Monday, June 4, 2018

Everything we have is on loan from the Lord, entrusted to us for a short while……….


“[Money is] an article which may be used as a universal payment to everywhere except Heaven, and a universal provider for everything except happiness.”—Wall Street Journal

Gospel Text:(MK 12:1-12)
Jesus began to speak to the chief priests, the scribes,
and the elders in parables.
"A man planted a vineyard, put a hedge around it,
dug a wine press, and built a tower.
Then he leased it to tenant farmers and left on a journey.
At the proper time he sent a servant to the tenants
to obtain from them some of the produce of the vineyard.
But they seized him, beat him,
and sent him away empty-handed.
Again he sent them another servant.
And that one they beat over the head and treated shamefully.
He sent yet another whom they killed.
So, too, many others; some they beat, others they killed.
He had one other to send, a beloved son.
He sent him to them last of all, thinking, 'They will respect my son.'
But those tenants said to one another, 'This is the heir.
Come, let us kill him, and the inheritance will be ours.'
So they seized him and killed him,
and threw him out of the vineyard.
What then will the owner of the vineyard do?
He will come, put the tenants to death,
and give the vineyard to others.
Have you not read this Scripture passage:

The stone that the builders rejected
has become the cornerstone;
by the Lord has this been done,
and it is wonderful in our eyes?"


They were seeking to arrest him, but they feared the crowd,
for they realized that he had addressed the parable to them.
So they left him and went away.

We can ask ourselves: Do I really experience that a portion of God's kingdom has been entrusted to me?
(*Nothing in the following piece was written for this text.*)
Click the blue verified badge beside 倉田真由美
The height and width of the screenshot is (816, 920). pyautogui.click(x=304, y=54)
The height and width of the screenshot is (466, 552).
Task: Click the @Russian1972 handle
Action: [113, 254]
Am I using it for my own gratification and honor? Or, am I using it to return the "fruit" to God?

Each of us can reflect upon our place in creation and ask these kinds of questions. We can reflect upon our roles in relation to God's desires for what we've been asked to tend, to care for, to give life to. Too often, it is easy in our culture to see a big compartmentalized divide between "my life" and "my spiritual life." In God's eyes, we each have a vocation - a call, a mission, a purpose. We've been entrusted with so much, e.g. personal gifts given us by virtue of where we were born, the way we were raised, the education we received, the values and cultural heritage which shaped us. We have been entrusted with responsibilities, roles in our families, in our parish communities, in our cities and world. We have been blessed with relationships and loved ones who sustain us and for whom we sacrifice to give gifts of life. When we give thanks, today, for all these blessings, we can recognize that each blessing is a way God has entrusted us with a mission. 

Take care of this for me. Bring life here for me. Be a bridge builder here for me. Die to yourself, as I have done, in imitation of me.